■ THE DATA ■

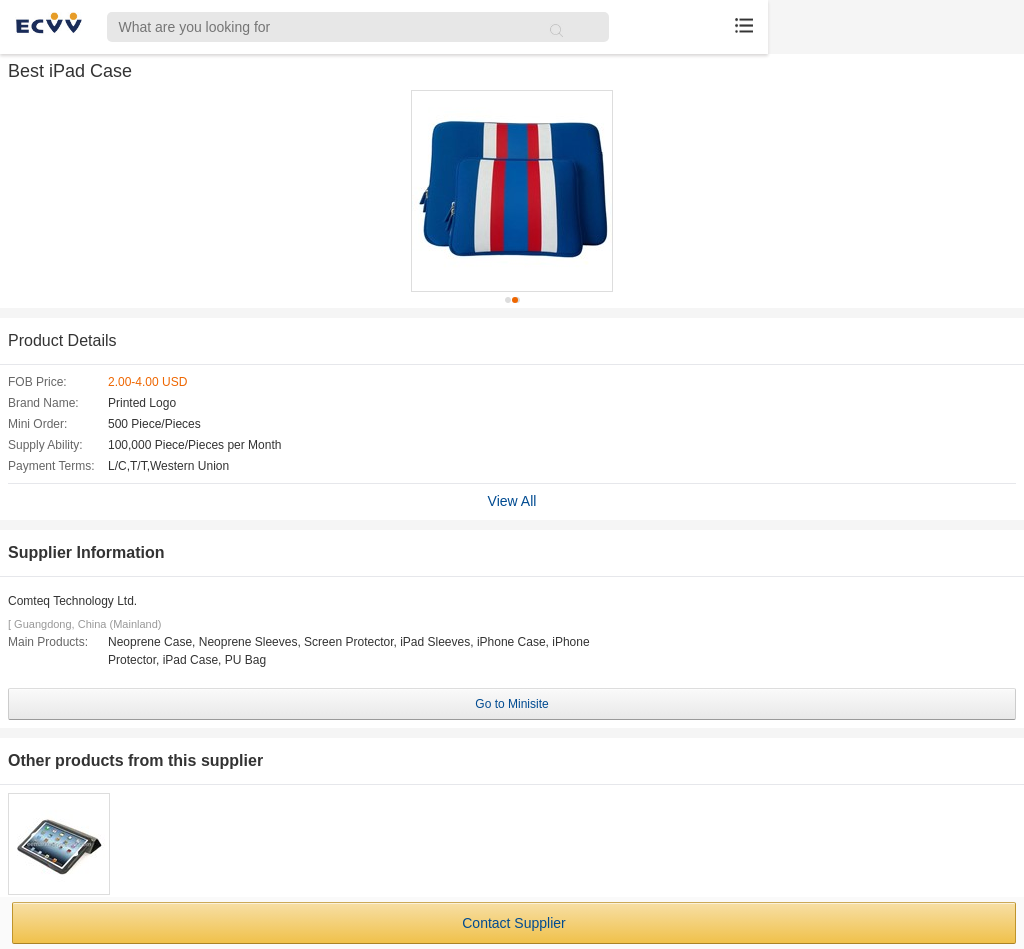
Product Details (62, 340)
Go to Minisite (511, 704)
* * *
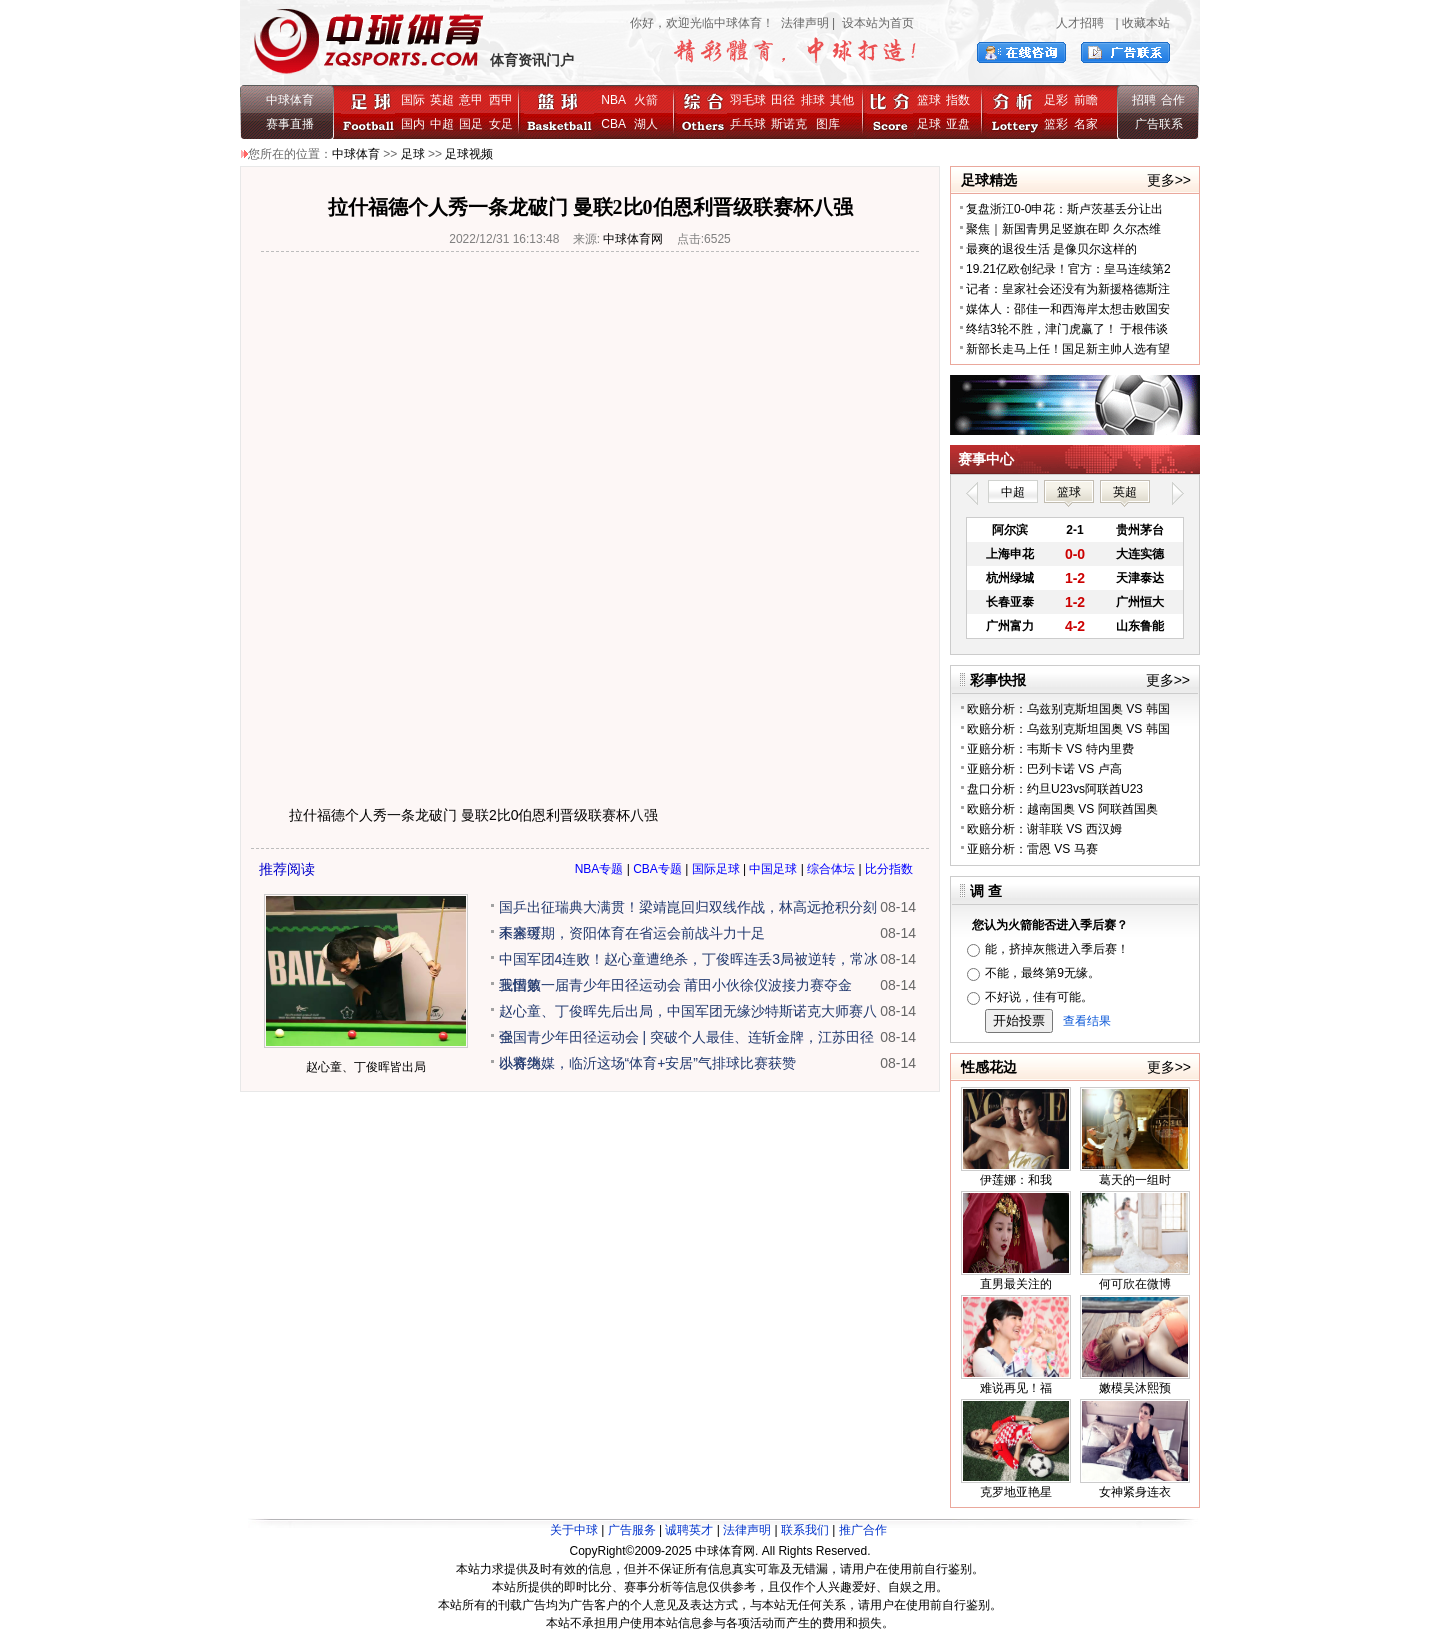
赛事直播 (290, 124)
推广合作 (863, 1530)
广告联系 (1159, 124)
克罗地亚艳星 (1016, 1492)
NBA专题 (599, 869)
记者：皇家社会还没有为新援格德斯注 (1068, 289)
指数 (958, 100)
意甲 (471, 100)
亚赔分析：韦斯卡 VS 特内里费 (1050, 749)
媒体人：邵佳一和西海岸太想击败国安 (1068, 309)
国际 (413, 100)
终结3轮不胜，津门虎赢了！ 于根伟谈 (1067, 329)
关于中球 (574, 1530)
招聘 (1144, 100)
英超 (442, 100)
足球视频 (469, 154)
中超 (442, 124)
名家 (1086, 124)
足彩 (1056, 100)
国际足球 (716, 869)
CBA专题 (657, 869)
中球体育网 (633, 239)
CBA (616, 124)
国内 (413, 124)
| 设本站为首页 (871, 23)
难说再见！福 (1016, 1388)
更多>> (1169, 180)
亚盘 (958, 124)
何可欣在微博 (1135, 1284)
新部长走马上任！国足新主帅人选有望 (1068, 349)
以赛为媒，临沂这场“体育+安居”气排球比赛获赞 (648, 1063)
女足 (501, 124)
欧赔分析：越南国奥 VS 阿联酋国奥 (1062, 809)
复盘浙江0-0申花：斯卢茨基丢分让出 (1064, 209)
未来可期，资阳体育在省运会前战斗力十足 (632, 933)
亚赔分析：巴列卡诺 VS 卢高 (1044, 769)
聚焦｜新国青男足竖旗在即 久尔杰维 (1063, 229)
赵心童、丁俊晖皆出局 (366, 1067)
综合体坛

■ TASK INSTRUCTIONS ■
Repeat every record from the line containing "NBA专题 (599, 869)" down to the line containing "足球视频 (469, 154)", keeping both of those lines.

■ SOLUTION ■
NBA专题 (599, 869)
记者：皇家社会还没有为新援格德斯注 (1068, 289)
指数 (958, 100)
意甲 (471, 100)
亚赔分析：韦斯卡 VS 特内里费 (1050, 749)
媒体人：邵佳一和西海岸太想击败国安 (1068, 309)
国际 (413, 100)
终结3轮不胜，津门虎赢了！ 于根伟谈 (1067, 329)
关于中球 (574, 1530)
招聘 (1144, 100)
英超 (442, 100)
足球视频 (469, 154)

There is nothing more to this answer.